## WORK REQUEST
Output nothing but the lines from the first line of the entries to the line with "The height and width of the screenshot is (1440, 810).", inclusive, exactly as they read.

## SOURCE DATA
▶

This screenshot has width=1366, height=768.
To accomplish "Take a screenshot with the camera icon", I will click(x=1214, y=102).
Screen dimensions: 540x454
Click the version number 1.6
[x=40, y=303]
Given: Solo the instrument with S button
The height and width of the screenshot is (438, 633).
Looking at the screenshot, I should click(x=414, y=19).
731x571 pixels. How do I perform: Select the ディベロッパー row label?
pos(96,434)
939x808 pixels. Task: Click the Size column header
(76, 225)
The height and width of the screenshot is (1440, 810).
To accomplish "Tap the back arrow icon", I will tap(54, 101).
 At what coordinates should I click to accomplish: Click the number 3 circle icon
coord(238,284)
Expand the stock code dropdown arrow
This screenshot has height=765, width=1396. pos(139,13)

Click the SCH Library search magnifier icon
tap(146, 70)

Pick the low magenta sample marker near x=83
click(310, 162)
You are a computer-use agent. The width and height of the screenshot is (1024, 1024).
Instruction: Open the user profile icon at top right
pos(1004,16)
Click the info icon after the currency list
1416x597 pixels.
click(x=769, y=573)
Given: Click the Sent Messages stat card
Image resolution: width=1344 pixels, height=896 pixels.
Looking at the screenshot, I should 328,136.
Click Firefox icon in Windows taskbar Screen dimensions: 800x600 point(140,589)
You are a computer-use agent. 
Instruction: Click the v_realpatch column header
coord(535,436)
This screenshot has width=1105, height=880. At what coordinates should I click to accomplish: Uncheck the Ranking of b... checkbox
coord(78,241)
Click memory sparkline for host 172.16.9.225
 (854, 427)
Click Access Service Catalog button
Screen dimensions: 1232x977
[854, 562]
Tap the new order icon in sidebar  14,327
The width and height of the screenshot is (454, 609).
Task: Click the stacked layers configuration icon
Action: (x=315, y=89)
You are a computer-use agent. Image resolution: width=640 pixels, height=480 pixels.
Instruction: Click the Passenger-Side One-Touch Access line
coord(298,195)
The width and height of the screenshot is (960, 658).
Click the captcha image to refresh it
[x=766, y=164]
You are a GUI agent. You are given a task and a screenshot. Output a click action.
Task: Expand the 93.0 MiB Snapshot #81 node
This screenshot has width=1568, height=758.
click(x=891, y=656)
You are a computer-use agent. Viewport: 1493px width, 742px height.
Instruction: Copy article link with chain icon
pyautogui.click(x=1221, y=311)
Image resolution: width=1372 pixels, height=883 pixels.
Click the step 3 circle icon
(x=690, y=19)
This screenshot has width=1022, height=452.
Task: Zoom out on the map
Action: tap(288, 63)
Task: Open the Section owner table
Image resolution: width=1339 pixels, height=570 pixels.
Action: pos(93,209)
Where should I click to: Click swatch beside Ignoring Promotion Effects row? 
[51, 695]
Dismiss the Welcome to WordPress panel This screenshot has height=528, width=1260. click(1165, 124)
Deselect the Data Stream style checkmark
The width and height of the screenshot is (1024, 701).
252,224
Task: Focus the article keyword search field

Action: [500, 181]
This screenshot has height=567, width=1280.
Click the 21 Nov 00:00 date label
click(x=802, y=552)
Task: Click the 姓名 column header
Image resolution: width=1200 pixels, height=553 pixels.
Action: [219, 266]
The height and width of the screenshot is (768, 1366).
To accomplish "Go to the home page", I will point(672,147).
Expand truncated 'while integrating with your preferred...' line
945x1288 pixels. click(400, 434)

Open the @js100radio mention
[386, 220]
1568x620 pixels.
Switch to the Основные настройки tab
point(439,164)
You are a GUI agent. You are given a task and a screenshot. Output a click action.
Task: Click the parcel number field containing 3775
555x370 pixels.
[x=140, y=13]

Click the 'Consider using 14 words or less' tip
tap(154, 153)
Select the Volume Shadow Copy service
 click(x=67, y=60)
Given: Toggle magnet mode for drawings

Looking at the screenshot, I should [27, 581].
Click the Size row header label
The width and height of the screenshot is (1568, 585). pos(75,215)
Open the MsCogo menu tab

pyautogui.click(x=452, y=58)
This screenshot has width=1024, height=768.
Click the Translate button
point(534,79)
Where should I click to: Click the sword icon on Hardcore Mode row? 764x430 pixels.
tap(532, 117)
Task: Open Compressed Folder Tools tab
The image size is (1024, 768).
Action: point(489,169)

◀

## OUTPUT
This screenshot has width=1366, height=768.
To accomplish "Take a screenshot with the camera icon", I will click(x=1214, y=102).
Screen dimensions: 540x454
Click the version number 1.6
[x=40, y=303]
Given: Solo the instrument with S button
The height and width of the screenshot is (438, 633).
Looking at the screenshot, I should click(x=414, y=19).
731x571 pixels. How do I perform: Select the ディベロッパー row label?
pos(96,434)
939x808 pixels. Task: Click the Size column header
(76, 225)
The height and width of the screenshot is (1440, 810).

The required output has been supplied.